Top of Document section
High-level scenario of dynamic voltage scaling scheme in grid computing.

RT data-intensive tasks allocation technique

In real-time data-intensive tasks allocation (RDTA) technique,³⁹ the authors have tested the feasibility of RT tasks on grid computing resources. The tasks need data files for execution, which are transferred prior to or during the task processing. Initially, the basic execution demand of a task is checked on computing resources and a list of basic feasible resources is formed. Then, the data file transfer time of the required files is calculated from data storage resources to the grid computing resources. After this calculation, the total execution time is calculated and if a task can be executed within its deadline by considering all the time constraints, then the task is termed as schedulable, otherwise, unschedulable. The tasks set is schedulable only, if all the tasks in a set are schedulable. The task schedulability analysis process is portrayed in Figure 7.

Figure 7.

RDTA approach.

Energy efficient genetic-based scheduling

To achieve efficient energy in computational grids (CGs) is a core concern nowadays. Joanna Kołodziej et al.⁶¹ proposed tasks in batch mode with zero dependencies between them. The authors considered two effective scheduling functions in hierarchy mode. There are three levels of hierarchical mode which communicate over the Internet. Only one task is executed at one CG. No tasks are allowed to preempt the entire process. The two optimization goals used in scheduling are makespan minimization and average energy consumption. In idle mode, each machine takes minimal energy and maximal power supply to reload the process. Three genetic methods are used to solve difficult scheduling issues. Initially, the population is generated. After selecting a parent node, crossover and mutation are applied to the individual root node and replace the parent node with the new population. Finally, an optimal individual population is generated. The proposed model outperforms the other existing grid scheduling techniques such as relative cost, Min-Min, and Tabu search.⁶⁶

RA schemes for RT services in cloud computing

Cloud computing is the deployment of servers located remotely on the Internet to store, manage, and process the data. Such servers have large processing powers rather than a local server.

Cloud computing is on-demand services delivery on a pay-as-you-go basis over the Internet. There are two basic types of cloud models: service models and deployment models. Service model refers to the kind of services the cloud offer, while deployment model refers how to deploy the application on the cloud. The service model is further sub-divided into three categories: software-as-a-service (SaaS), platform-as-a-service (PaaS), and infrastructure-as-a-service (IaaS). SaaS are the cloud hosted applications and virtual desktops; PaaS are operating systems, database management, and deployment tools; and IaaS are physical data centers, servers, network, VMs, storage, and load balancers. The three types of services are provided after establishing SLA between consumer and provider. The basic SLA determines the time at which the service will be provided and the corresponding usage cost.⁶⁷

The cloud deployment models are further divided into three main categories: public, private, and hybrid clouds. Cloud computing is an automatic, pool of resources, on-demand service (pay-per-use), secure, economical, and easy maintenance system. The main benefits of cloud include its flexibility, security, accessibility, recovery from disaster, increased collaboration, document control, and automatic software adaptable system. The RA problems in cloud computing are mainly driven by monitoring, analyzing, and thoroughly checking performance of the deployed resources which ensure the agreed QoS to the intended user applications.⁶⁸

The general architecture of the cloud environment is presented in Figure 8, and a taxonomy is provided in Figure 9 taken from agileanswer.blogspot.com.⁶⁹

Figure 8.
Bottom of Document section
Top of Study material
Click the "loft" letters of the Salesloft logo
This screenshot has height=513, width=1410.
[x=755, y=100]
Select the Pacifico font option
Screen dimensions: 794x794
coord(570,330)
Bottom of Study material
Tasks -
a. Edit the resource allocation text between "In real-time data-intensive" and "RDTA approach.", inclusive, so that "deadline" becomes "time limit".
b. Resume the resource allocation text, writing on from its last sentence.

Answers by task -
a.
In real-time data-intensive tasks allocation (RDTA) technique,³⁹ the authors have tested the feasibility of RT tasks on grid computing resources. The tasks need data files for execution, which are transferred prior to or during the task processing. Initially, the basic execution demand of a task is checked on computing resources and a list of basic feasible resources is formed. Then, the data file transfer time of the required files is calculated from data storage resources to the grid computing resources. After this calculation, the total execution time is calculated and if a task can be executed within its time limit by considering all the time constraints, then the task is termed as schedulable, otherwise, unschedulable. The tasks set is schedulable only, if all the tasks in a set are schedulable. The task schedulability analysis process is portrayed in Figure 7.

Figure 7.

RDTA approach.

b.
General architecture of cloud computing environment.

Figure 9.

Cloud computing taxonomy.

The cloud computing RA schemes for RT services are detailed as follows.

Partition problem–based dynamic provisioning and scheduling scheme

An innovative, cost-efficient technique known as partition problem–based dynamic provisioning and scheduling (PPDPS) for scheduling deadlines constrained workflow application was proposed by Vishakha Singh et al.³² The PPDPS algorithm works mainly in two phases, namely, subset-sum problem, and k-means clustering. The degree of heterogeneity of different machines is first decided, and then the speed information of VMs in millions of instructions per second (MIPS) is provided by the caching service provider (CSP). The K-mean algorithm⁶⁶ is used to regulate the speed of VMs. The subset-sum problem approach is used to schedule the workflow to meet its deadlines at a low execution cost. It’s an NP-Complete problem,^32,70,71 which determines whether a set can further be divided into subsets, such that the sums of the elements in the subsets are equal. The greedy approach is used which solves the problem in polynomial time. If any of the VMs get fail during task execution, then additional storage–based model transfers the data to another VM. This model helps in easy data recovery. The PPDPS technique is compared against IaaS cloud partial critical path (IC-PCP)⁷² and dynamic provisioning dynamic scheduling (DPDS)⁷³ techniques. The working of the proposed PPDPS model is portrayed in Figure 10.

Figure 10.

Workflow of PPDPS scheme.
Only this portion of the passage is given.